* _Task goal_: Take the entries below and print, exactly, the stretch from the line containing "최신목록 (1029, 1413)" through the line containing "环保设备 (225, 736)", both included.

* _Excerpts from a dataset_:
────────

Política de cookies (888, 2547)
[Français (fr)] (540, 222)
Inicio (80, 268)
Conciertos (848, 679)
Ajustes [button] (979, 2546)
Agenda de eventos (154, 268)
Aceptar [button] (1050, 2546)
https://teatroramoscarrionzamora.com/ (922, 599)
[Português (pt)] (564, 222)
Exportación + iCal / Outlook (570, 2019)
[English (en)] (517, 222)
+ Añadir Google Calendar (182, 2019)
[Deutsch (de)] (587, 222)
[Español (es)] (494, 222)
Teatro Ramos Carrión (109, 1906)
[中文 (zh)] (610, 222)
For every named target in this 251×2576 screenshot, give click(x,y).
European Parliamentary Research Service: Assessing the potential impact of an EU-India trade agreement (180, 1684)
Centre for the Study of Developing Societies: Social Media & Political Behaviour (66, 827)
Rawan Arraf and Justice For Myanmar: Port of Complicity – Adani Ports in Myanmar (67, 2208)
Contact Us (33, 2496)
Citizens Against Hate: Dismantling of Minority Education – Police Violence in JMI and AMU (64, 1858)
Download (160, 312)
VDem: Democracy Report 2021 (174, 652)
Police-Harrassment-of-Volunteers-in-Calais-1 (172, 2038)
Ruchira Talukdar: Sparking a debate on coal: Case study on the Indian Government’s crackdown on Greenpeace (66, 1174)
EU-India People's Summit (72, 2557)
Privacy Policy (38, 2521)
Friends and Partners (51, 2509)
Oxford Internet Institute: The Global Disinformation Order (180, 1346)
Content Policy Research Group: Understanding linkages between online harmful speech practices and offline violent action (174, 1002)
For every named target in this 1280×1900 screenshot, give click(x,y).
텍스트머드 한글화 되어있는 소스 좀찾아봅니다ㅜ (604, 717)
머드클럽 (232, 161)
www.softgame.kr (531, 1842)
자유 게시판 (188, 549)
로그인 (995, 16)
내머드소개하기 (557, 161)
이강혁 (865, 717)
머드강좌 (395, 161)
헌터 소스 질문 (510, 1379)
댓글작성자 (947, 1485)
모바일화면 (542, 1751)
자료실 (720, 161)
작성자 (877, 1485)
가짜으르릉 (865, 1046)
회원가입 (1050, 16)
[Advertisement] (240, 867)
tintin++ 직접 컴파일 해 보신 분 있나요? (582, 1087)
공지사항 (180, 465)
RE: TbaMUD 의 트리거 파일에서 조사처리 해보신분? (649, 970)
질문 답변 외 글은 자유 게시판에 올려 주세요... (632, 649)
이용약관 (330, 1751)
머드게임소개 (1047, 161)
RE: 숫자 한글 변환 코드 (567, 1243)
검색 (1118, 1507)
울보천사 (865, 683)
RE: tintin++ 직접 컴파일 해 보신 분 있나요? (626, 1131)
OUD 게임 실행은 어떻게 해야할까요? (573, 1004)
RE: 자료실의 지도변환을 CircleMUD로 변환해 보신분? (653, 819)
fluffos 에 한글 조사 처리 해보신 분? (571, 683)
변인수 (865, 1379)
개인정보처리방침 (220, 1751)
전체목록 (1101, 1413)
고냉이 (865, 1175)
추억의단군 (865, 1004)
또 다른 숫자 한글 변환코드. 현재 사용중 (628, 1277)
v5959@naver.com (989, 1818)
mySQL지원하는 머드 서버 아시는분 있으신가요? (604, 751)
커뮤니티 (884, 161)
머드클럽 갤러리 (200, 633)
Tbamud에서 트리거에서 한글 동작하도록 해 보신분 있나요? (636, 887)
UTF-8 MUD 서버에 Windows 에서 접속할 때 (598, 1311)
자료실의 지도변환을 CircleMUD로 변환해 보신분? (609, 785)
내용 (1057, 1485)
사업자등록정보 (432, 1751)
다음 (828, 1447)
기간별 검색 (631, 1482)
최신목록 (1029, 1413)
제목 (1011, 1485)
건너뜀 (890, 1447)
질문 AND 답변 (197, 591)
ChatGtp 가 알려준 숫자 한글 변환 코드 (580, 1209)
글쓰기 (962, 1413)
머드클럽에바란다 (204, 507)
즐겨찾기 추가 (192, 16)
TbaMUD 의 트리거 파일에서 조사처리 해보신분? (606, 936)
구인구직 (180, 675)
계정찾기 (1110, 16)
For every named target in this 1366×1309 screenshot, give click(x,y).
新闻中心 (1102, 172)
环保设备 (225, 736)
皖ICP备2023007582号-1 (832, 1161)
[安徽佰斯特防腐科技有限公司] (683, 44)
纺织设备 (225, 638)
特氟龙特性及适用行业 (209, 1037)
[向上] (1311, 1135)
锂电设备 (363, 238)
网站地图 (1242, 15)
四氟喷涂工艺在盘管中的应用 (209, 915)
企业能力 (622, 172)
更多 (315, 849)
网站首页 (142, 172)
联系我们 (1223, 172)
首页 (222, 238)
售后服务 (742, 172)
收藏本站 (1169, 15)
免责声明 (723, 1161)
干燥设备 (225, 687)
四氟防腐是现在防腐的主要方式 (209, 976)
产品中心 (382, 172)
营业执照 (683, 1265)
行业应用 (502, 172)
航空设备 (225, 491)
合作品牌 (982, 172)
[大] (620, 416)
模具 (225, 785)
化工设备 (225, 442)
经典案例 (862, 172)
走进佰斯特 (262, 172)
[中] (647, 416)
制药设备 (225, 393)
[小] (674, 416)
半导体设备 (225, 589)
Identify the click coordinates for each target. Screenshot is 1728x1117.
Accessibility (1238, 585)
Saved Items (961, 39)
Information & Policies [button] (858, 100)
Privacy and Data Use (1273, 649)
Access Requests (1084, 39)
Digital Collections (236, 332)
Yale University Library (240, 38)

────────

* _Task answer_:
최신목록 (1029, 1413)
제목 (1011, 1485)
건너뜀 (890, 1447)
질문 AND 답변 (197, 591)
ChatGtp 가 알려준 숫자 한글 변환 코드 (580, 1209)
글쓰기 (962, 1413)
머드클럽에바란다 (204, 507)
즐겨찾기 추가 (192, 16)
TbaMUD 의 트리거 파일에서 조사처리 해보신분? (606, 936)
구인구직 (180, 675)
계정찾기 (1110, 16)
For every named target in this 1366×1309 screenshot, give click(x,y).
新闻中心 (1102, 172)
环保设备 (225, 736)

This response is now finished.